Wal-Mart said on Tuesday it had increased the number of local U.S.
farmers that it works with by 50 percent in the past two years, and
it would like to continue expanding that figure at a double-digit
rate, Reuters reports. The world's largest retailer will be
sourcing more produce sold in its U.S. supercenters and
Neighborhood Market stores from local farmers as it tries to offset
the soaring transportation costs that are driving up food
prices.
While Wal-Mart declined to provide an exact figure, it said it now
works with "hundreds" of individual farmers, and this year, it
expects to source about $400 million in locally grown fruits and
vegetables from farmers across the United States.
"When we're buying local, there are less trucks on the road, less
miles that that produce is traveling and, therefore, less fuel,"
said Pam Kohn, Wal-Mart's general merchandise manager for
grocery.
Wal-Mart defines "local" as buying from farmers in a state and
selling the produce at stores in the same state. Over the summer
months, it said, locally sourced fruits and vegetables make up a
fifth of the produce available in Wal-Mart stores.
Grocery is a big business for the company, accounting for 41
percent of sales in its U.S. Wal-Mart stores for its fiscal year
ended January 31. As food prices rise, shoppers have been flocking
to its stores in search of cheaper groceries.
But soaring fuel costs mean the cost of transporting food to its
2,555 supercenters -- a full grocery store combined with a discount
store -- and 138 Neighborhood Market grocery stores is more
expensive, making it tougher to keep prices low.
While reporting first-quarter results in May, Wal-Mart said
transportation costs would remain a "potential headwind" for the
rest of the year, and the chief financial officer, Tom Schoewe,
said he was worried about the ongoing jump in fuel prices.

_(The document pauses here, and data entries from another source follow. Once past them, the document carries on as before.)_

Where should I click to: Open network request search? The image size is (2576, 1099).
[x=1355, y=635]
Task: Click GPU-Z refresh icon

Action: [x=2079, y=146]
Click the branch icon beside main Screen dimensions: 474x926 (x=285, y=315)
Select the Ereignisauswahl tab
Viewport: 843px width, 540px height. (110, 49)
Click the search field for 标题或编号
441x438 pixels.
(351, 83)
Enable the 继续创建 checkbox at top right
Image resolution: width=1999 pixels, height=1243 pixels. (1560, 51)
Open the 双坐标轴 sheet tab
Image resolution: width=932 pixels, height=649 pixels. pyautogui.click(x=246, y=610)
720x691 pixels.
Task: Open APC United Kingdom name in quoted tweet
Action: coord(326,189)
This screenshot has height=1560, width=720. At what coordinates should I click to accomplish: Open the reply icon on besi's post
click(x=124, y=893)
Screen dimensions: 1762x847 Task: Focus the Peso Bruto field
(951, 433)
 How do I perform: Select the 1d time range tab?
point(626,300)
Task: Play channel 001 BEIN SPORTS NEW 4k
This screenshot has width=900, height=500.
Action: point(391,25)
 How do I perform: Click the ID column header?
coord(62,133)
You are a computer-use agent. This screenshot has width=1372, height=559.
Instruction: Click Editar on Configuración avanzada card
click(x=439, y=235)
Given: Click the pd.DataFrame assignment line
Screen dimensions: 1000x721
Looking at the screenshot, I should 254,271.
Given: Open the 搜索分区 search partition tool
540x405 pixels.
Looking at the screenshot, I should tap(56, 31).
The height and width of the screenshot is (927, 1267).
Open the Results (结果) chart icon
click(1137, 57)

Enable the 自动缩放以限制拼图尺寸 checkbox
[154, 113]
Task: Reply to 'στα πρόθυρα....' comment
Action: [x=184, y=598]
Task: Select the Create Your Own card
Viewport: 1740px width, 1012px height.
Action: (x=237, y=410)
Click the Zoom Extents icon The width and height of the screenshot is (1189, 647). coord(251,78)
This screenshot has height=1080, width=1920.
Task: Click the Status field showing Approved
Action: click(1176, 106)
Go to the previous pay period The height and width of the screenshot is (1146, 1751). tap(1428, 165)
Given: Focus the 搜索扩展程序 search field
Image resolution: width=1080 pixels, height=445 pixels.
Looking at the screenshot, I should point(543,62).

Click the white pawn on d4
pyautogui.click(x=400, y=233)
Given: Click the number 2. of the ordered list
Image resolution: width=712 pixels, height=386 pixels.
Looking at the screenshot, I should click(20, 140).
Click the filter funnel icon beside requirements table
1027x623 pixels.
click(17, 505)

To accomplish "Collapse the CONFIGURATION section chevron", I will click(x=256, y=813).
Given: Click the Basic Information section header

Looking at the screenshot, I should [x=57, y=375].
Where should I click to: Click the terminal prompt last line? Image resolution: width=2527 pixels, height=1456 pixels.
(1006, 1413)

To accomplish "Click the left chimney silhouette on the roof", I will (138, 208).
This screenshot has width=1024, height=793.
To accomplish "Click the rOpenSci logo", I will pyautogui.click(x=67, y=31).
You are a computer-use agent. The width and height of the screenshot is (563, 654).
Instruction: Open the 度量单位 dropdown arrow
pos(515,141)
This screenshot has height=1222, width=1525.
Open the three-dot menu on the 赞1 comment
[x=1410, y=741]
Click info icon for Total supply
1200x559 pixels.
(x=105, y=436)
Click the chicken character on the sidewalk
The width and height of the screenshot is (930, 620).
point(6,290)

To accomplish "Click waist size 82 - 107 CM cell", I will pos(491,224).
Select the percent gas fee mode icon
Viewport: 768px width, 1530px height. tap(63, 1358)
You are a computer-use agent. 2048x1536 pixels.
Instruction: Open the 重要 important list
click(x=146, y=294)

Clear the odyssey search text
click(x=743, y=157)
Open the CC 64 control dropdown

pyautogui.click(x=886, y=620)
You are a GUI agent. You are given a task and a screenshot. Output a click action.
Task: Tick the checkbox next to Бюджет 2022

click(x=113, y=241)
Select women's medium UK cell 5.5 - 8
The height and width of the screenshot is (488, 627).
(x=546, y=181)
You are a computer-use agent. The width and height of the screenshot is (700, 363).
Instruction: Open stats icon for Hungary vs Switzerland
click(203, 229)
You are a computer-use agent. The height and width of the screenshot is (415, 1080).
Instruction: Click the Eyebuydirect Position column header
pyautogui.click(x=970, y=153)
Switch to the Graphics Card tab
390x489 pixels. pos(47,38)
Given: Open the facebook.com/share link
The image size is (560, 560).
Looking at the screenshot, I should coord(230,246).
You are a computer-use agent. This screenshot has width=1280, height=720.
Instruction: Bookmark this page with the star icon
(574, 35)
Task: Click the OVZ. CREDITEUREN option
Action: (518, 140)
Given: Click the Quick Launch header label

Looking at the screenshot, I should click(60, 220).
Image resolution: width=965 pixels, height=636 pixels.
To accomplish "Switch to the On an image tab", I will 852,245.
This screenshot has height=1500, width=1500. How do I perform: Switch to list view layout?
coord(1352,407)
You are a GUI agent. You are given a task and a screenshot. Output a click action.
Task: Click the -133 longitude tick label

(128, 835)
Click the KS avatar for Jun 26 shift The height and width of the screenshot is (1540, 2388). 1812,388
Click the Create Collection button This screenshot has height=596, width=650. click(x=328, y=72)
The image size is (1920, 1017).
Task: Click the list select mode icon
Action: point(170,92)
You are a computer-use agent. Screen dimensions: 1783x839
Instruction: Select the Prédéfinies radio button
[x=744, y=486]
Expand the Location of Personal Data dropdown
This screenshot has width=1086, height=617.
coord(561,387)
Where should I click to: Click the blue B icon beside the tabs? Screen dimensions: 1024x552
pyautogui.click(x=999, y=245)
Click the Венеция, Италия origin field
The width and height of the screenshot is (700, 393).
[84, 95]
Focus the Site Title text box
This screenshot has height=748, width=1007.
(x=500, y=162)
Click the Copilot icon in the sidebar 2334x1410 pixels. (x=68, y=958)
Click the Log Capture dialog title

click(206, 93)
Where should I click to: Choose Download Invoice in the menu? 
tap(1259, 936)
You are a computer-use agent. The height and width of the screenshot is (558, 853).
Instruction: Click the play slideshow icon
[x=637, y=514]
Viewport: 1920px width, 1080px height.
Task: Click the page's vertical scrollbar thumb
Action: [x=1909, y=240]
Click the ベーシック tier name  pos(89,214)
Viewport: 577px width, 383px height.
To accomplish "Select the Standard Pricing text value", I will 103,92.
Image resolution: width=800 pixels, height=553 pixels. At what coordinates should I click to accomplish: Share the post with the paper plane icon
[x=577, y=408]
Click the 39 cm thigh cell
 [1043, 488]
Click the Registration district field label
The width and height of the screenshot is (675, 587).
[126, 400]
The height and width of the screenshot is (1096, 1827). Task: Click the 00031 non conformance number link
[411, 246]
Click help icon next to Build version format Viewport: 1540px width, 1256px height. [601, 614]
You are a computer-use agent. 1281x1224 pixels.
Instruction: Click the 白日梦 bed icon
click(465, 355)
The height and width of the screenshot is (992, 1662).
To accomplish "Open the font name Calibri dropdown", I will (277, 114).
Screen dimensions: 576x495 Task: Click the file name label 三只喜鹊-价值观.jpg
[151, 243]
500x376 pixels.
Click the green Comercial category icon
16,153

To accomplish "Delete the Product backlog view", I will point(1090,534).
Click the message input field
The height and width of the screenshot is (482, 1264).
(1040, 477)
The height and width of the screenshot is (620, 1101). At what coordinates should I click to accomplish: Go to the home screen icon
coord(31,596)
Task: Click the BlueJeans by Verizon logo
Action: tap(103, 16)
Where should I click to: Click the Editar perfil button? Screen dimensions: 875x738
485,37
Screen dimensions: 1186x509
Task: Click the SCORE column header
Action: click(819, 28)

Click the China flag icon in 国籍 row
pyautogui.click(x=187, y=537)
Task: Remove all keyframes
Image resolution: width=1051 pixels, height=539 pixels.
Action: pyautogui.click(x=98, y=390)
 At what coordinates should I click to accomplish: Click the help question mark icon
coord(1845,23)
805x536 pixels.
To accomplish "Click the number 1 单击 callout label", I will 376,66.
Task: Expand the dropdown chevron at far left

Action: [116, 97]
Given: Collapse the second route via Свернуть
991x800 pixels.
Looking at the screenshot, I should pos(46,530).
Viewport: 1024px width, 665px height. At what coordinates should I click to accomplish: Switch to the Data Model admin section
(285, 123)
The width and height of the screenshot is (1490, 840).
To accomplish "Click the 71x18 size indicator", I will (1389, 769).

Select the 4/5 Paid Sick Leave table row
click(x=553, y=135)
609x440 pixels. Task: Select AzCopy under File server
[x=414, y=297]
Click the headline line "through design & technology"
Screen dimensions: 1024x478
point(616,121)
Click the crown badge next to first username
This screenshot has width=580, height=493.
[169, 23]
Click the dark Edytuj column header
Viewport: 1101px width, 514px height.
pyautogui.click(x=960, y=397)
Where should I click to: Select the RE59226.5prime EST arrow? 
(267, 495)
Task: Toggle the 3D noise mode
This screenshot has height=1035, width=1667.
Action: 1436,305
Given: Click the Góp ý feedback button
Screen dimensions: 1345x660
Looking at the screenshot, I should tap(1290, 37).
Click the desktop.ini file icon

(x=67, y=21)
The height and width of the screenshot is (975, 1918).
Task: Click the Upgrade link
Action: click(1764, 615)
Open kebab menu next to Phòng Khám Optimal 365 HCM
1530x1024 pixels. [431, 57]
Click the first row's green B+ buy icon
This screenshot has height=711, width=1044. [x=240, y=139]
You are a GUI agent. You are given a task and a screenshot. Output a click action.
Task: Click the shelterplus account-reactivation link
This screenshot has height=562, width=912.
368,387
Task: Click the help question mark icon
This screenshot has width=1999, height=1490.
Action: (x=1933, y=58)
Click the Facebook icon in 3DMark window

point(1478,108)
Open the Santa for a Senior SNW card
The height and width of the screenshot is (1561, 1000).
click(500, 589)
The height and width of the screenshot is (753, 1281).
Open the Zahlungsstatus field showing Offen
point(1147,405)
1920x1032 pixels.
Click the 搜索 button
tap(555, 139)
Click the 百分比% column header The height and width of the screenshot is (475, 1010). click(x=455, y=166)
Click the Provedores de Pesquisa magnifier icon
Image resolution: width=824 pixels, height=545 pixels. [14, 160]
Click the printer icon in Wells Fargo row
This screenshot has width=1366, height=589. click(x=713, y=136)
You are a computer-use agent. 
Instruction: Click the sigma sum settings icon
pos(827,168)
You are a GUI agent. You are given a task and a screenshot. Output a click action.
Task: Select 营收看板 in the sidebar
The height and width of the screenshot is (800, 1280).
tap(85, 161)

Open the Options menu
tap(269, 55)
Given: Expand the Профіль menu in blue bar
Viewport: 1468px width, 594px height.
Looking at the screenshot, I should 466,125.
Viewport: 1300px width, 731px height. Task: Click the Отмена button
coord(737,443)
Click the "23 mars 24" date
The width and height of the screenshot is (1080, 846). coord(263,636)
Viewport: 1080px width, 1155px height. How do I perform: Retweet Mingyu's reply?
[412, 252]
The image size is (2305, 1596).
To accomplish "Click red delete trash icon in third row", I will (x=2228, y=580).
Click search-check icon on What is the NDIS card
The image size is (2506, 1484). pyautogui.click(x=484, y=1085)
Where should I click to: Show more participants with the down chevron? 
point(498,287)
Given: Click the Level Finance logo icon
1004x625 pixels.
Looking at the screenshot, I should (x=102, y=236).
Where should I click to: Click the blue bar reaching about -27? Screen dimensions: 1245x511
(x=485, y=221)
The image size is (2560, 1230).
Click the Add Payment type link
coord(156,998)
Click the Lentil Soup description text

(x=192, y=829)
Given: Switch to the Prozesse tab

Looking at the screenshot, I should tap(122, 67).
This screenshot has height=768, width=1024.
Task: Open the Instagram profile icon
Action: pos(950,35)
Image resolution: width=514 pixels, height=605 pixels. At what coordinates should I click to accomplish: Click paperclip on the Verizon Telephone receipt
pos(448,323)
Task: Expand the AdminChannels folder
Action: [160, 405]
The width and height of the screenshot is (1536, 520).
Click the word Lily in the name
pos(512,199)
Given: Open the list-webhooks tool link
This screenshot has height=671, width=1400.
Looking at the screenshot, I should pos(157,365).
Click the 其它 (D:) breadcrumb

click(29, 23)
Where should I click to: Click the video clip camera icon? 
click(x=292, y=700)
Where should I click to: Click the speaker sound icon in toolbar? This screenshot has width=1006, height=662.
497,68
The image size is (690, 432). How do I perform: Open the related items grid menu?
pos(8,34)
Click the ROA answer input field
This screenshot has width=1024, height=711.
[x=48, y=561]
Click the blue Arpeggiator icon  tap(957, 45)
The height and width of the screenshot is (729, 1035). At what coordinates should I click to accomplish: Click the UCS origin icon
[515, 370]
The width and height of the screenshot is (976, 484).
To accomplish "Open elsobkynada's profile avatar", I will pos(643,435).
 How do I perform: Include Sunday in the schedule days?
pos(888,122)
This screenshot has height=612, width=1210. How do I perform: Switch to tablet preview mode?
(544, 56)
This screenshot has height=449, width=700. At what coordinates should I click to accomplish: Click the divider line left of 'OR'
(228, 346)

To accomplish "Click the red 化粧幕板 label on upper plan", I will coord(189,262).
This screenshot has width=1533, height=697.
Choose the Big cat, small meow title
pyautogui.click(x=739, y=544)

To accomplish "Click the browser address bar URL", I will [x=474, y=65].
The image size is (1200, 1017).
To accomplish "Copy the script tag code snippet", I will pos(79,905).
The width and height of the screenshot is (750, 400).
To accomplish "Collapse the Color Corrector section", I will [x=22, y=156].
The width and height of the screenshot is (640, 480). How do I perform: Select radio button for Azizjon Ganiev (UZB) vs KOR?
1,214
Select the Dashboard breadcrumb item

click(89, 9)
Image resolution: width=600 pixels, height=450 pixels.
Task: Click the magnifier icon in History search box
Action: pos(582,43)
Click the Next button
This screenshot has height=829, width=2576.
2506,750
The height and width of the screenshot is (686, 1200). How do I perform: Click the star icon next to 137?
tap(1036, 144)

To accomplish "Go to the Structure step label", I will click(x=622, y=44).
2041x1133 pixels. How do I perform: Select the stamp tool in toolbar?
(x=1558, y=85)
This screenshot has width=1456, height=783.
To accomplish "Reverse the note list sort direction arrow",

Wal-Mart said that in the United States, produce travels an average
1,500 miles from farms to consumers' homes, and it should be able
to save millions of "food miles" -- the distance food travels from
farm to plate -- through local sourcing, better packing of its
trucks and improved logistics.
In an example, Wal-Mart said that by sourcing peaches in 18 states
instead of just two, as it did before, it saves 672,000 food miles
and 112,000 gallons of diesel fuel -- or more than $1.4 million
dollars in transportation costs per season.
Kohn said while the organic food trend continues, customer demand
for local produce "is a very big trend, a very big trend."